Wizz Air to recover in one year, vs 2-3 for airline industry - Varadi
At CAPA's online Masterclass on 6-May-2020, Wizz Air CEO and founder Jozsef Varadi presented a bullish view. In spite of the frustrations of multiple and fragmented travel restrictions across Europe, most people were "excited about travel opportunities" and he expected "normal capitalism" to return.
Wizz Air's strong cash position (more airlines should be "managed for cash and not just paper profit") should see it through an extended crisis.
It plans to grow its fleet from 121 aircraft currently to 145 within a year. Mr Varadi sees opportunities for the airline to stimulate demand with its low cost model and to benefit from the exit of weaker airlines. Growth will continue to focus on Wizz Air's Central/Eastern Europe core, but will also include Western Europe and markets further east.
Government bailouts "preserve inefficiencies", but Mr Varadi predicts that Wizz Air will recover in around one year, compared with two to three years for the airline industry as a whole.
CAPA's next Masterclass features Mr Bill Franke, Managing Partner of Indigo Partners.
It will take place on Tuesday, 19-May-2020, at 11.30 AM New York time, 4.30PM London time, 5.30 PM Frankfurt time.
- Wizz Air CEO expects "normal capitalism" to return and does not anticipate a lasting impact on demand for air travel.
- Wizz Air's strong cash position and low-cost model will help it navigate the crisis and stimulate demand.

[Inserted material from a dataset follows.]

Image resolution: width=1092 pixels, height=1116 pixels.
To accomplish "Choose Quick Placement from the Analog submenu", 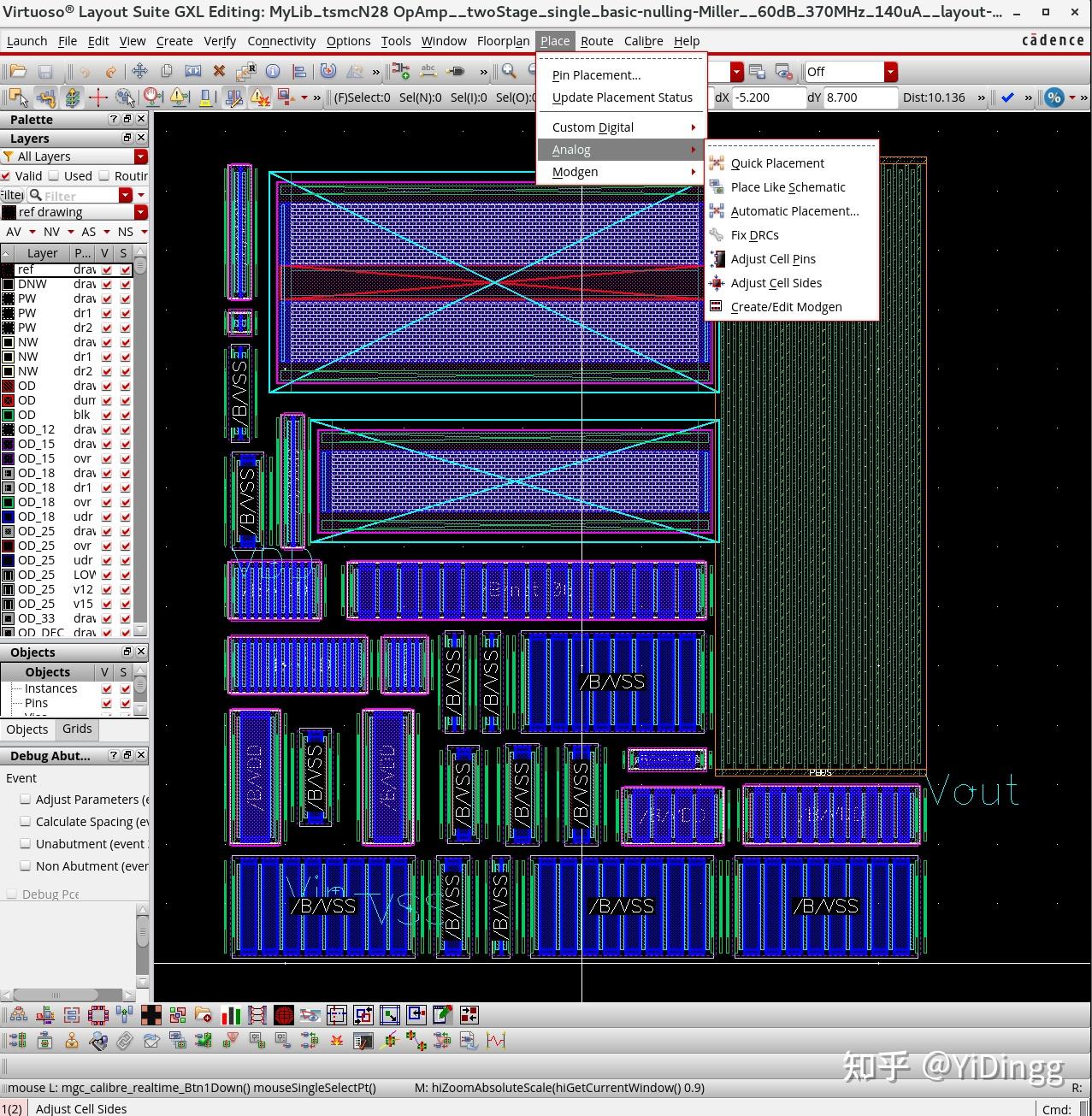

- The airline plans to grow its fleet from 121 to 145 aircraft within a year, focusing on Central/Eastern Europe, Western Europe, and markets further east.
- Wizz Air's April 2020 traffic figures showed a significant decline in passenger numbers and load factor due to travel restrictions.
- The CEO believes that government bailouts preserve inefficiencies and partnerships/alliances create complexity and cost.
- Wizz Air expects to recover in around one year, compared to the industry's projected recovery time of two to three years.
Summary
- Travel restrictions are different in each of Wizz Air's 45 countries, but most people are "excited about travel opportunities", according to Mr Varadi.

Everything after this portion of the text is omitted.